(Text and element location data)
===============

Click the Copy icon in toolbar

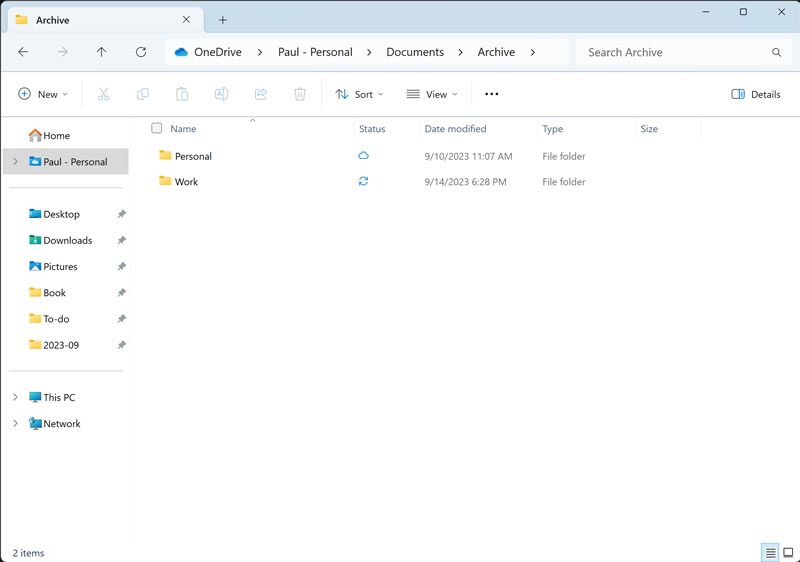[142, 94]
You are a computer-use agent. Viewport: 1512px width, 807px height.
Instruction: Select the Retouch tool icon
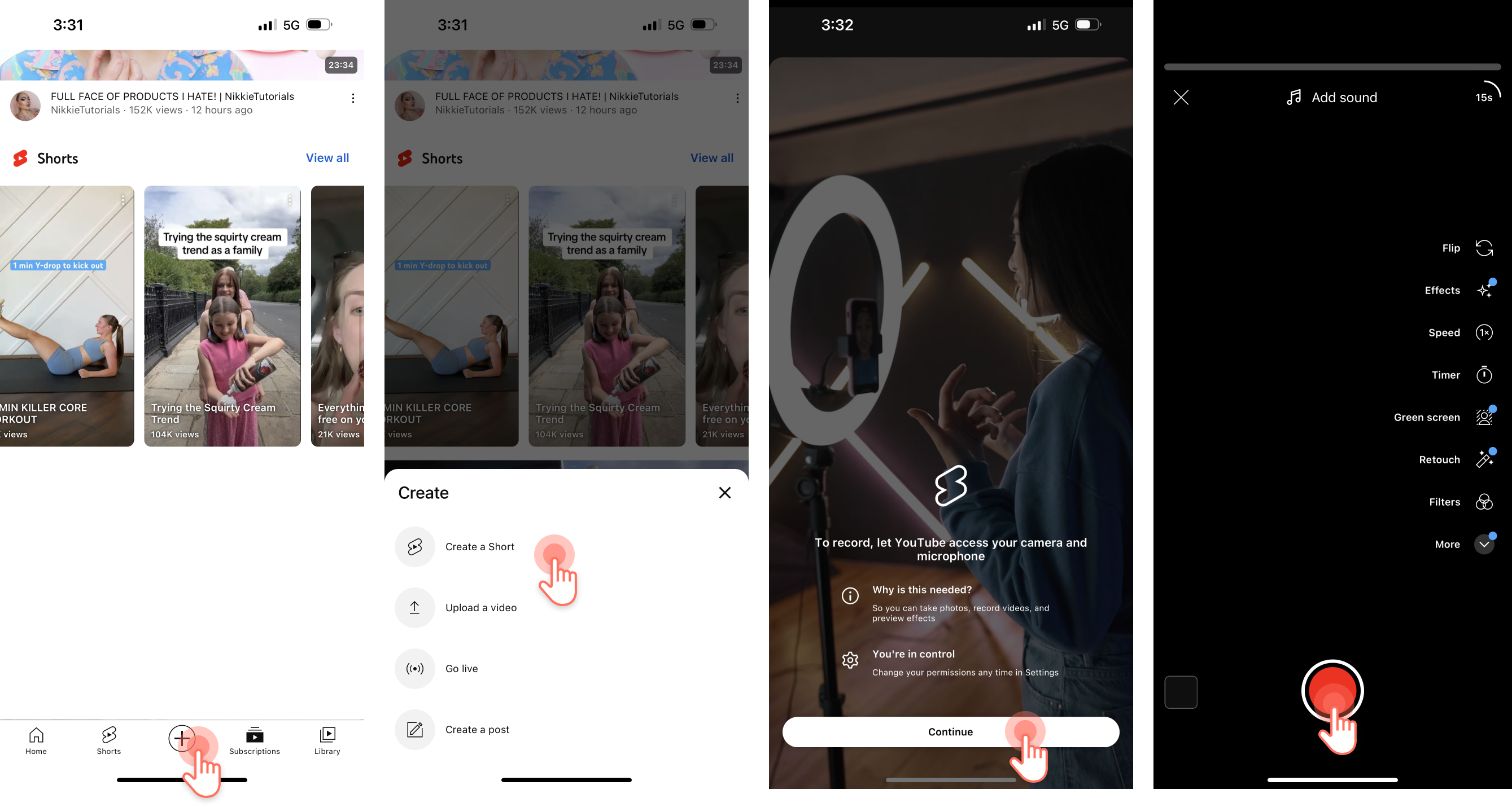point(1484,460)
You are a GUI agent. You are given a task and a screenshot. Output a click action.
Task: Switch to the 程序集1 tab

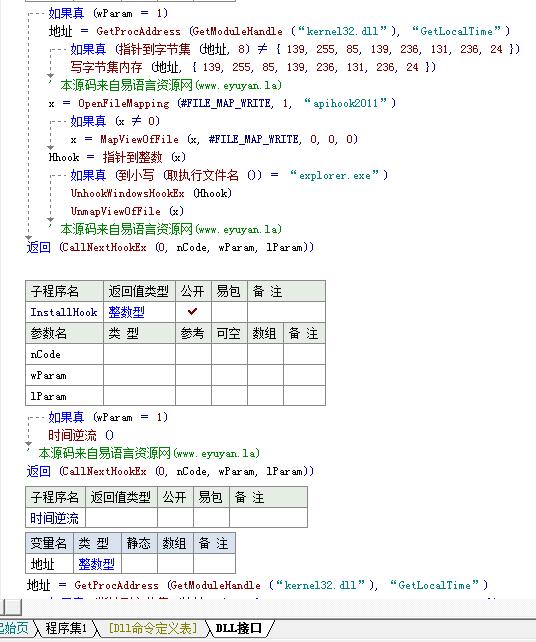[66, 628]
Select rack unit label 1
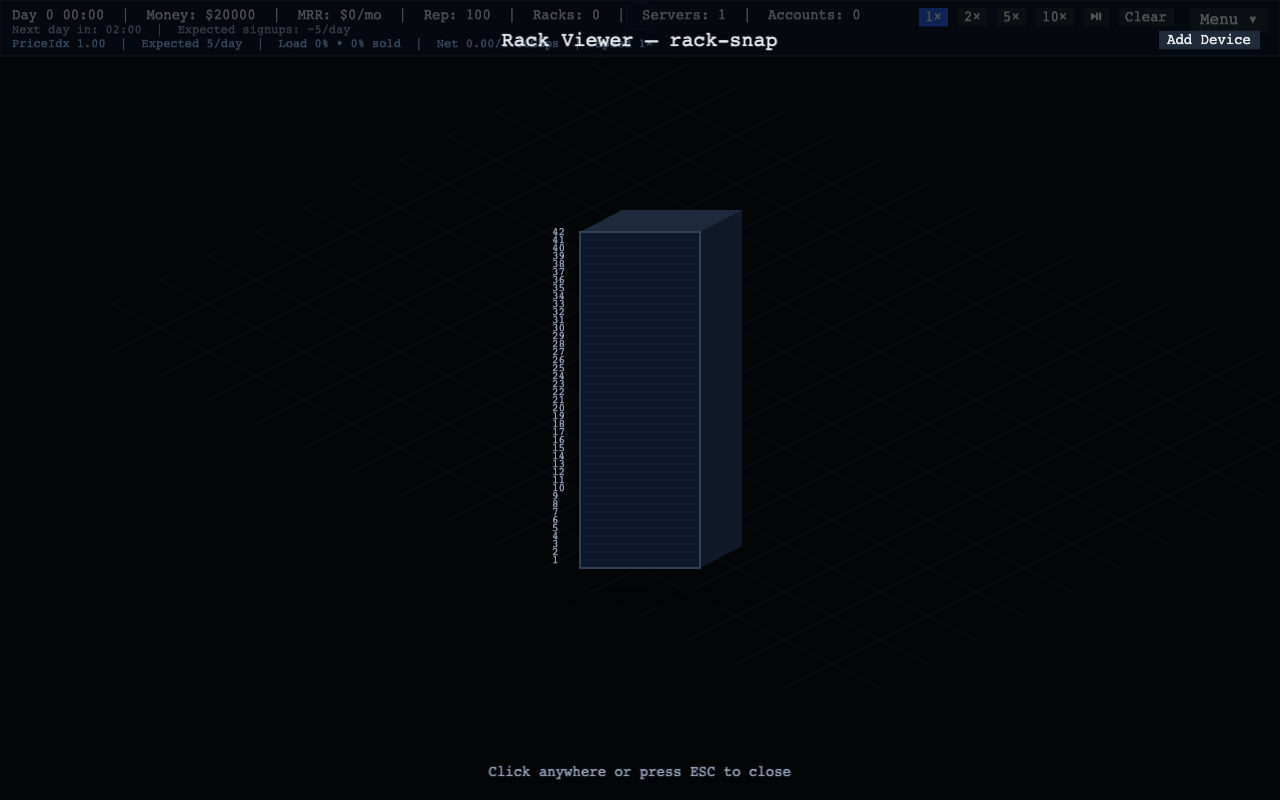This screenshot has height=800, width=1280. pos(555,560)
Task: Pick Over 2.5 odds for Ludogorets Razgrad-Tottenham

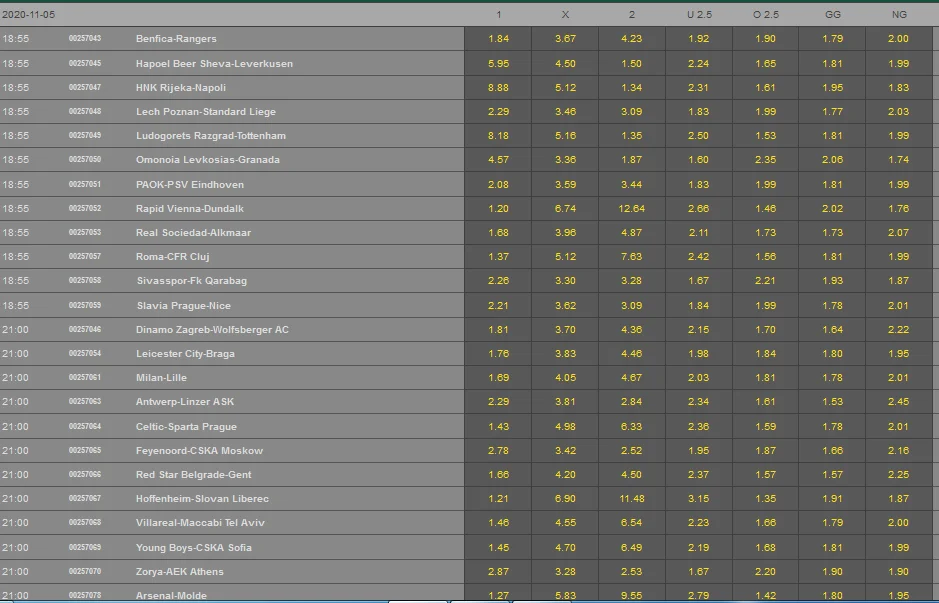Action: (765, 136)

===============

Given instruction
Present the lines of the data above as a Markdown table with the columns "No." and "Line", skipping blank lines and leaving out the pictures.

Task response
| No. | Line |
|---|---|
| 1 | Click the Copy icon in toolbar |
| 2 | [142, 94] |
| 3 | You are a computer-use agent. Viewport: 1512px width, 807px height. |
| 4 | Instruction: Select the Retouch tool icon |
| 5 | point(1484,460) |
| 6 | You are a GUI agent. You are given a task and a screenshot. Output a click action. |
| 7 | Task: Switch to the 程序集1 tab |
| 8 | [66, 628] |
| 9 | Select rack unit label 1 |
| 10 | This screenshot has height=800, width=1280. pos(555,560) |
| 11 | Task: Pick Over 2.5 odds for Ludogorets Razgrad-Tottenham |
| 12 | Action: (765, 136) |